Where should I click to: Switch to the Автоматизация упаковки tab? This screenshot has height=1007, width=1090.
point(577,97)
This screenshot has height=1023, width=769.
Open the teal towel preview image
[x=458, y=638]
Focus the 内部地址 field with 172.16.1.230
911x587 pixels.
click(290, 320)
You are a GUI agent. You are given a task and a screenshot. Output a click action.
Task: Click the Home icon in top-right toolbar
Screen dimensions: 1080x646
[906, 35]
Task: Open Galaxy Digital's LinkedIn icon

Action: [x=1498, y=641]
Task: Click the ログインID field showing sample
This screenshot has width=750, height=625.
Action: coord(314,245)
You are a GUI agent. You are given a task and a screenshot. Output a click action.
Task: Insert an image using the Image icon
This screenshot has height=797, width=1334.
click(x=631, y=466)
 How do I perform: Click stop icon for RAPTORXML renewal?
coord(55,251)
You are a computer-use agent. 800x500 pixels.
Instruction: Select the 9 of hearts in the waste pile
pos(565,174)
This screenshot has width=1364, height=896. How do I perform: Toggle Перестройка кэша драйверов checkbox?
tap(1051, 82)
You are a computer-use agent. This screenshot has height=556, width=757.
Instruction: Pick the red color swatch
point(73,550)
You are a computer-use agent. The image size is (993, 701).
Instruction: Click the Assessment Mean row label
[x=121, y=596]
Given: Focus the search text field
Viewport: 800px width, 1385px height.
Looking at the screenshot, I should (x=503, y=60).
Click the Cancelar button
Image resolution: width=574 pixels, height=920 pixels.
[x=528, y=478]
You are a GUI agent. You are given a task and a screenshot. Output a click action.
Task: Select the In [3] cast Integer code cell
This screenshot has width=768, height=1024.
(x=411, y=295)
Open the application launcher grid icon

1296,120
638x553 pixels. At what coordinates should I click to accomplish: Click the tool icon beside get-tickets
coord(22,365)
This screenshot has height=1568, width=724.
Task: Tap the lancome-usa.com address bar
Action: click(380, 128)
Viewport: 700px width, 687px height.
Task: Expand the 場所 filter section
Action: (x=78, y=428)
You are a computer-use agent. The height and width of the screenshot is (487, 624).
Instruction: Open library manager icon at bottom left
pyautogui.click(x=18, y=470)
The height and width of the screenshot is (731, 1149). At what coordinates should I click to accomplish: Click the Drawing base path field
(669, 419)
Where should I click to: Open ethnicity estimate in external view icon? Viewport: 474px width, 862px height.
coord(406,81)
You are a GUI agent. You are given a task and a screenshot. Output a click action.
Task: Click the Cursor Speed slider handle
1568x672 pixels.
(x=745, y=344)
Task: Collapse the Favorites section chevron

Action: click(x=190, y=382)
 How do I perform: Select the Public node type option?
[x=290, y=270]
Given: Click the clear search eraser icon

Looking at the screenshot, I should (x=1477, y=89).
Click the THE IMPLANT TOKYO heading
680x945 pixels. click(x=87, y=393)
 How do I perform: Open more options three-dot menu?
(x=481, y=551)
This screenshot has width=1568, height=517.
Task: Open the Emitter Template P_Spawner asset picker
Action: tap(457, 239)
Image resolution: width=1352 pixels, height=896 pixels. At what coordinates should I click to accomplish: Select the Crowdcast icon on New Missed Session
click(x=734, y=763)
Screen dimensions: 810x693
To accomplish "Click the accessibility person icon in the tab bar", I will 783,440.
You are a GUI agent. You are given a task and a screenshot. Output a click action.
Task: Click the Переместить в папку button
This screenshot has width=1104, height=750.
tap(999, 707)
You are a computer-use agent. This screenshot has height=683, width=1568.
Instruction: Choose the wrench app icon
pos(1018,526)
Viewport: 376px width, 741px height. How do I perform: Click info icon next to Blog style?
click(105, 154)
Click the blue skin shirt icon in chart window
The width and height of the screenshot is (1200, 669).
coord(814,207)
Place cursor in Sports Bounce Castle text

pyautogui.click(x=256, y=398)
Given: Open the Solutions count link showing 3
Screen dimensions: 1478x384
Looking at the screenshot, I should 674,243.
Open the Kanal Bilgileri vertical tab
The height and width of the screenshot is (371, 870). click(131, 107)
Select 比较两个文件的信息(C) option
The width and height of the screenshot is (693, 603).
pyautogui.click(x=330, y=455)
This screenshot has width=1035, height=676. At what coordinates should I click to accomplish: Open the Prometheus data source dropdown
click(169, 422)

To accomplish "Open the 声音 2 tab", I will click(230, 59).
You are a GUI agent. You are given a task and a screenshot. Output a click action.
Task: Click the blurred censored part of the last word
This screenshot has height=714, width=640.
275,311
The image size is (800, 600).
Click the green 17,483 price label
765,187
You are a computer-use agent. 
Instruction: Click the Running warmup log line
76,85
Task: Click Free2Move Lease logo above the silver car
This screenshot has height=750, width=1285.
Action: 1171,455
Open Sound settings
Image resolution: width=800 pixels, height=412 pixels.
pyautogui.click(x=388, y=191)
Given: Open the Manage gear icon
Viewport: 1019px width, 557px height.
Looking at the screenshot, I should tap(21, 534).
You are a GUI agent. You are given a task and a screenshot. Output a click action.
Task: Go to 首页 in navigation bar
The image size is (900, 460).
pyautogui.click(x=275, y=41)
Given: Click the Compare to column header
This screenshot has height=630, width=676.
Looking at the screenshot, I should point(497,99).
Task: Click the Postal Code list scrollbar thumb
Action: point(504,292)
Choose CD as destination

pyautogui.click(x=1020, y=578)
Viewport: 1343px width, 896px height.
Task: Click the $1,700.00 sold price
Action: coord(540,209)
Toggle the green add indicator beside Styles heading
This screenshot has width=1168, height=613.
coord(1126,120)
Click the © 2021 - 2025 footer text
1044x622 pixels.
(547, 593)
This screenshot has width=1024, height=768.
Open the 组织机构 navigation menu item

Exercise instructions: Transcribe the material above in its entirety. Match it exactly.

Result of the task:
Where should I click to: Switch to the Автоматизация упаковки tab? This screenshot has height=1007, width=1090.
point(577,97)
This screenshot has height=1023, width=769.
Open the teal towel preview image
[x=458, y=638]
Focus the 内部地址 field with 172.16.1.230
911x587 pixels.
click(290, 320)
You are a GUI agent. You are given a task and a screenshot. Output a click action.
Task: Click the Home icon in top-right toolbar
Screen dimensions: 1080x646
[906, 35]
Task: Open Galaxy Digital's LinkedIn icon

Action: [x=1498, y=641]
Task: Click the ログインID field showing sample
This screenshot has width=750, height=625.
Action: coord(314,245)
You are a GUI agent. You are given a task and a screenshot. Output a click action.
Task: Insert an image using the Image icon
This screenshot has height=797, width=1334.
click(x=631, y=466)
 How do I perform: Click stop icon for RAPTORXML renewal?
coord(55,251)
You are a computer-use agent. 800x500 pixels.
Instruction: Select the 9 of hearts in the waste pile
pos(565,174)
This screenshot has width=1364, height=896. How do I perform: Toggle Перестройка кэша драйверов checkbox?
tap(1051, 82)
You are a computer-use agent. This screenshot has height=556, width=757.
Instruction: Pick the red color swatch
point(73,550)
You are a computer-use agent. The image size is (993, 701).
Instruction: Click the Assessment Mean row label
[x=121, y=596]
Given: Focus the search text field
Viewport: 800px width, 1385px height.
Looking at the screenshot, I should (x=503, y=60).
Click the Cancelar button
Image resolution: width=574 pixels, height=920 pixels.
[x=528, y=478]
You are a GUI agent. You are given a task and a screenshot. Output a click action.
Task: Select the In [3] cast Integer code cell
This screenshot has width=768, height=1024.
(x=411, y=295)
Open the application launcher grid icon

1296,120
638x553 pixels. At what coordinates should I click to accomplish: Click the tool icon beside get-tickets
coord(22,365)
This screenshot has height=1568, width=724.
Task: Tap the lancome-usa.com address bar
Action: click(380, 128)
Viewport: 700px width, 687px height.
Task: Expand the 場所 filter section
Action: (x=78, y=428)
You are a computer-use agent. The height and width of the screenshot is (487, 624).
Instruction: Open library manager icon at bottom left
pyautogui.click(x=18, y=470)
The height and width of the screenshot is (731, 1149). At what coordinates should I click to accomplish: Click the Drawing base path field
(669, 419)
Where should I click to: Open ethnicity estimate in external view icon? Viewport: 474px width, 862px height.
coord(406,81)
You are a GUI agent. You are given a task and a screenshot. Output a click action.
Task: Click the Cursor Speed slider handle
1568x672 pixels.
(x=745, y=344)
Task: Collapse the Favorites section chevron

Action: click(x=190, y=382)
 How do I perform: Select the Public node type option?
[x=290, y=270]
Given: Click the clear search eraser icon

Looking at the screenshot, I should (x=1477, y=89).
Click the THE IMPLANT TOKYO heading
680x945 pixels. click(x=87, y=393)
 How do I perform: Open more options three-dot menu?
(x=481, y=551)
This screenshot has width=1568, height=517.
Task: Open the Emitter Template P_Spawner asset picker
Action: tap(457, 239)
Image resolution: width=1352 pixels, height=896 pixels. At what coordinates should I click to accomplish: Select the Crowdcast icon on New Missed Session
click(x=734, y=763)
Screen dimensions: 810x693
To accomplish "Click the accessibility person icon in the tab bar", I will 783,440.
You are a GUI agent. You are given a task and a screenshot. Output a click action.
Task: Click the Переместить в папку button
This screenshot has width=1104, height=750.
tap(999, 707)
You are a computer-use agent. This screenshot has height=683, width=1568.
Instruction: Choose the wrench app icon
pos(1018,526)
Viewport: 376px width, 741px height. How do I perform: Click info icon next to Blog style?
click(105, 154)
Click the blue skin shirt icon in chart window
The width and height of the screenshot is (1200, 669).
coord(814,207)
Place cursor in Sports Bounce Castle text

pyautogui.click(x=256, y=398)
Given: Open the Solutions count link showing 3
Screen dimensions: 1478x384
Looking at the screenshot, I should 674,243.
Open the Kanal Bilgileri vertical tab
The height and width of the screenshot is (371, 870). click(131, 107)
Select 比较两个文件的信息(C) option
The width and height of the screenshot is (693, 603).
pyautogui.click(x=330, y=455)
This screenshot has width=1035, height=676. At what coordinates should I click to accomplish: Open the Prometheus data source dropdown
click(169, 422)

To accomplish "Open the 声音 2 tab", I will click(230, 59).
You are a GUI agent. You are given a task and a screenshot. Output a click action.
Task: Click the blurred censored part of the last word
This screenshot has height=714, width=640.
275,311
The image size is (800, 600).
Click the green 17,483 price label
765,187
You are a computer-use agent. 
Instruction: Click the Running warmup log line
76,85
Task: Click Free2Move Lease logo above the silver car
This screenshot has height=750, width=1285.
Action: 1171,455
Open Sound settings
Image resolution: width=800 pixels, height=412 pixels.
pyautogui.click(x=388, y=191)
Given: Open the Manage gear icon
Viewport: 1019px width, 557px height.
Looking at the screenshot, I should tap(21, 534).
You are a GUI agent. You are given a task and a screenshot. Output a click action.
Task: Go to 首页 in navigation bar
The image size is (900, 460).
pyautogui.click(x=275, y=41)
Given: Click the Compare to column header
This screenshot has height=630, width=676.
Looking at the screenshot, I should point(497,99).
Task: Click the Postal Code list scrollbar thumb
Action: point(504,292)
Choose CD as destination

pyautogui.click(x=1020, y=578)
Viewport: 1343px width, 896px height.
Task: Click the $1,700.00 sold price
Action: coord(540,209)
Toggle the green add indicator beside Styles heading
This screenshot has width=1168, height=613.
coord(1126,120)
Click the © 2021 - 2025 footer text
1044x622 pixels.
(547, 593)
This screenshot has width=1024, height=768.
Open the 组织机构 navigation menu item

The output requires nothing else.